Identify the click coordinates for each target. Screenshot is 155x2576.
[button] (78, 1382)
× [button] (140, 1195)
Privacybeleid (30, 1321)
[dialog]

■ Task details
Your task is to restate the material above word for word.

■ Exercise response
Identify the click coordinates for each target. Screenshot is 155x2576.
[button] (78, 1382)
× [button] (140, 1195)
Privacybeleid (30, 1321)
[dialog]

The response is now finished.